» Task directions
Lines from the listing that hold the string "pixels" are what you should return.
====
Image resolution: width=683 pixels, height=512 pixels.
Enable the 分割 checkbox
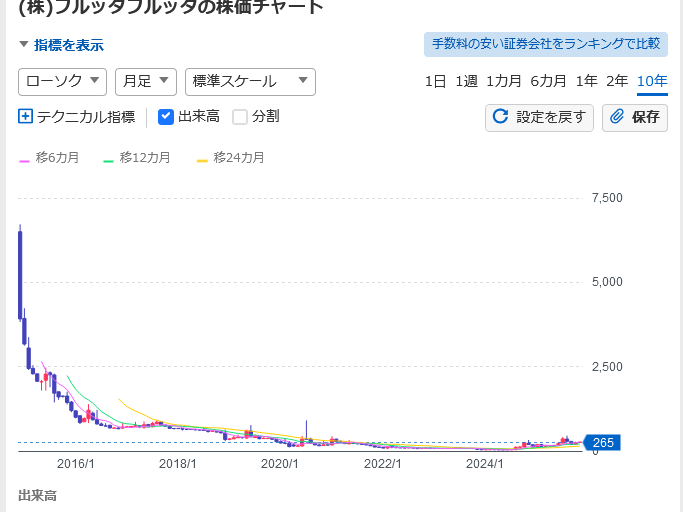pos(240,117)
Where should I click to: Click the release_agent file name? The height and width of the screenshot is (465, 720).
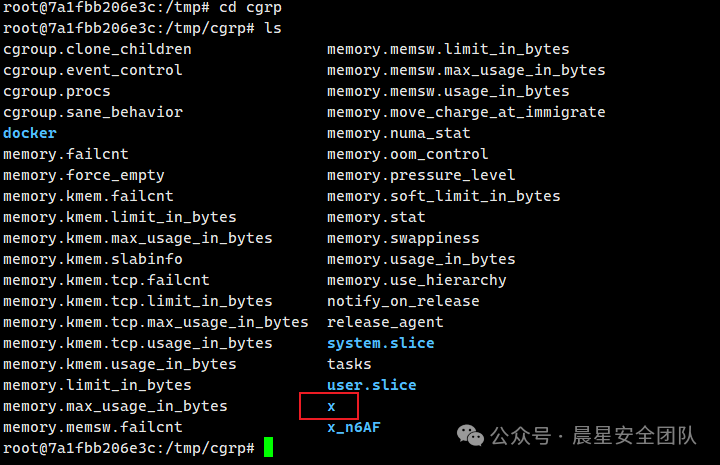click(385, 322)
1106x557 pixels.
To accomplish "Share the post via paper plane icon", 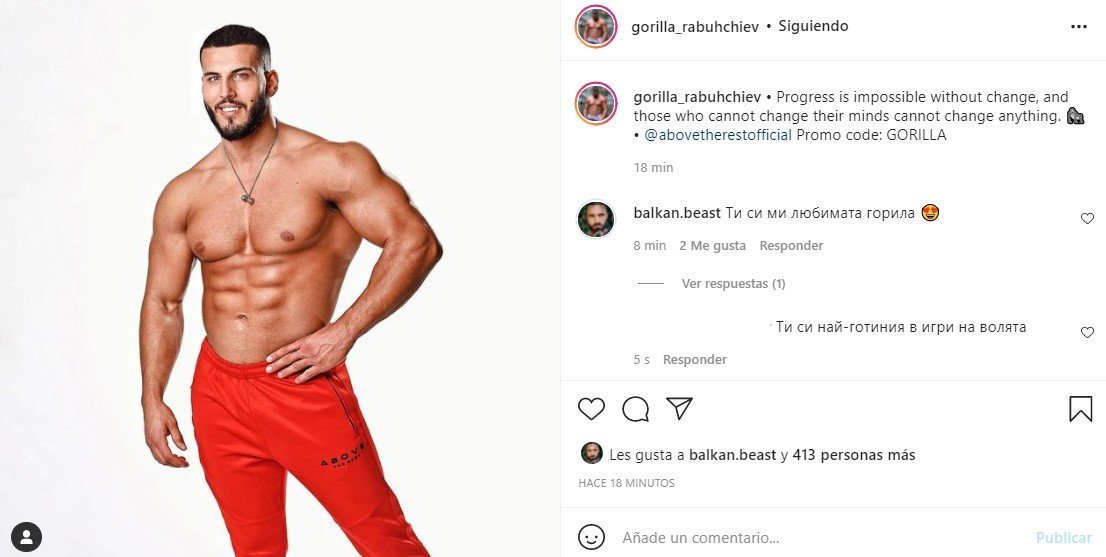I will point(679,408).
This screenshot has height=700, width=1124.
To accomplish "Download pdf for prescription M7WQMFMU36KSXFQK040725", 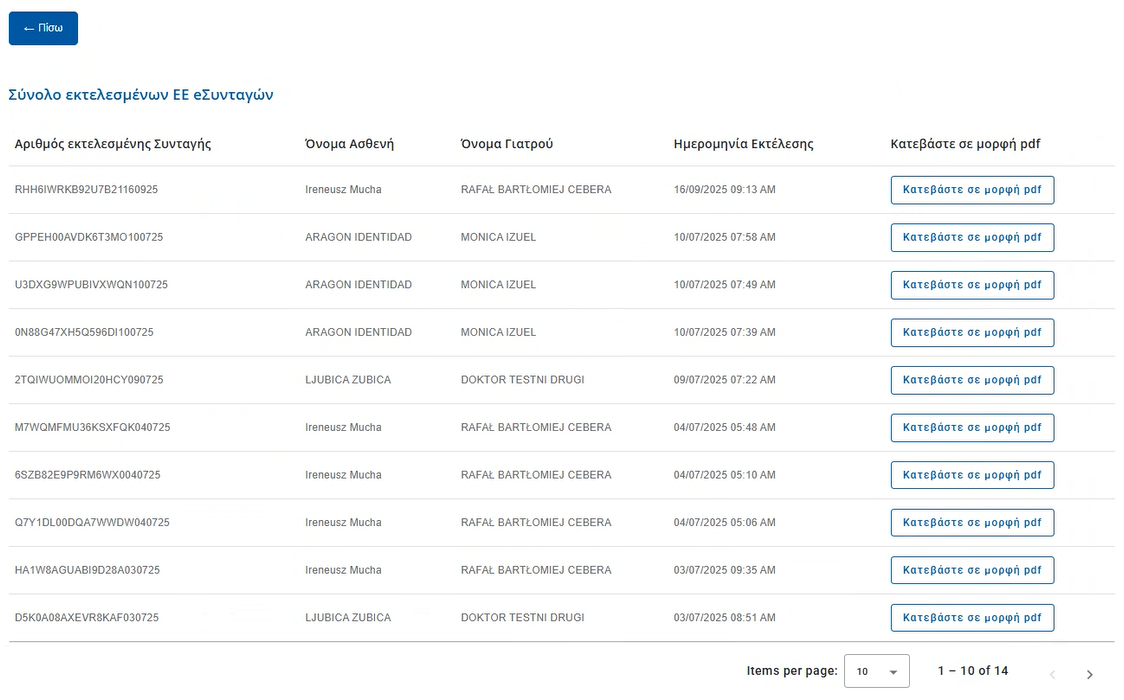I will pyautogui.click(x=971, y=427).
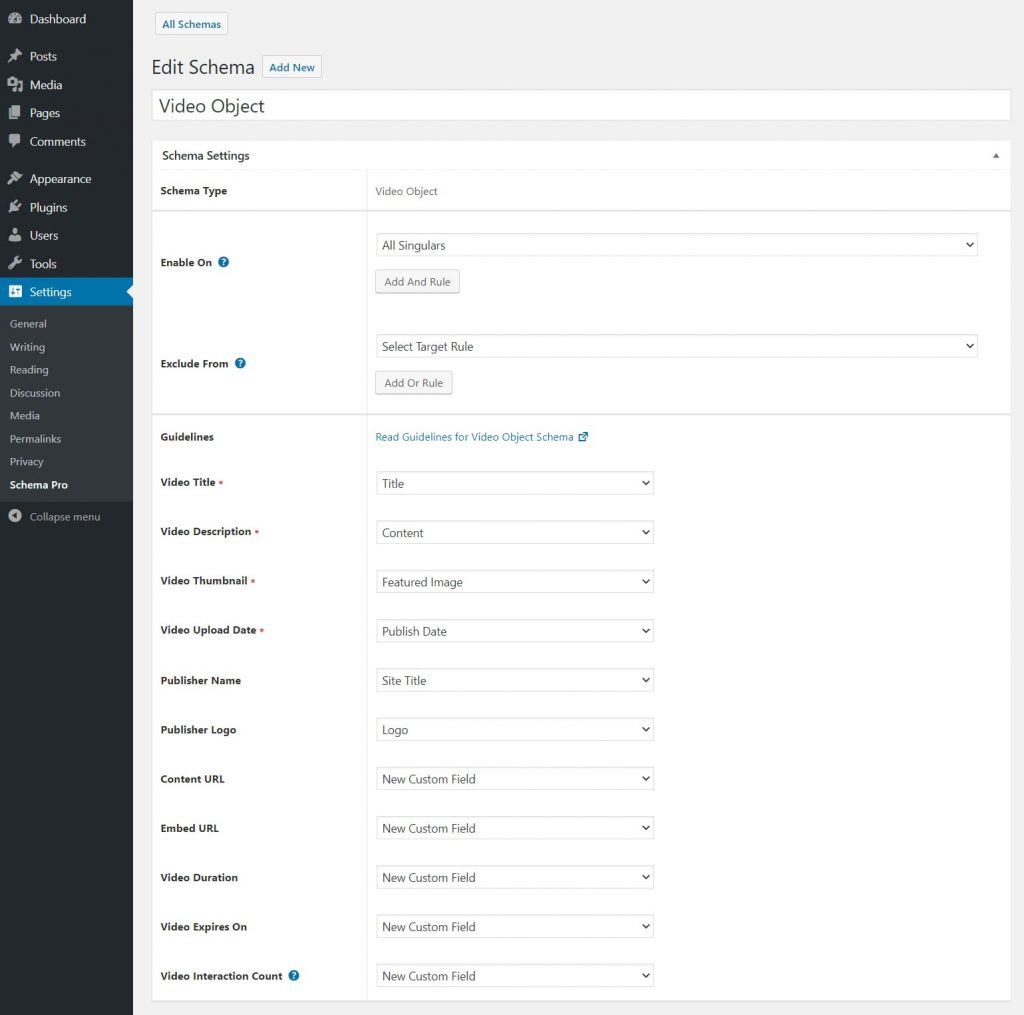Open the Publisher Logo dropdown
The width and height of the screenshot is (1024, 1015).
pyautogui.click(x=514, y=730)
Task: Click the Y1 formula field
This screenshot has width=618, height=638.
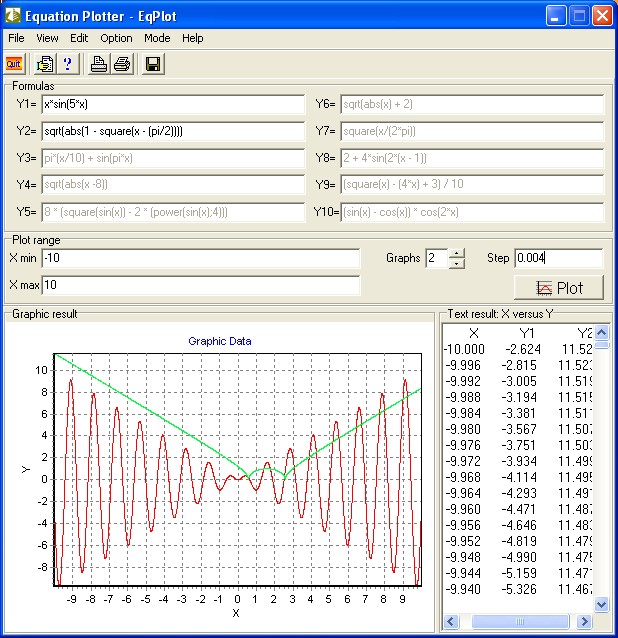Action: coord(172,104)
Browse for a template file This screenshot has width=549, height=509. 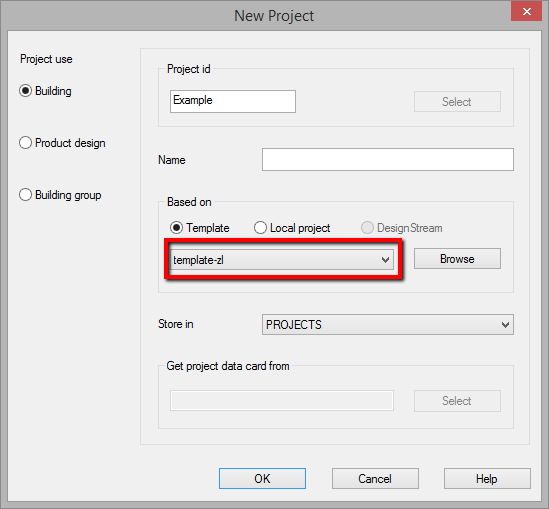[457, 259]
====
» Answer section
Image resolution: width=683 pixels, height=512 pixels.
1106x557 pixels.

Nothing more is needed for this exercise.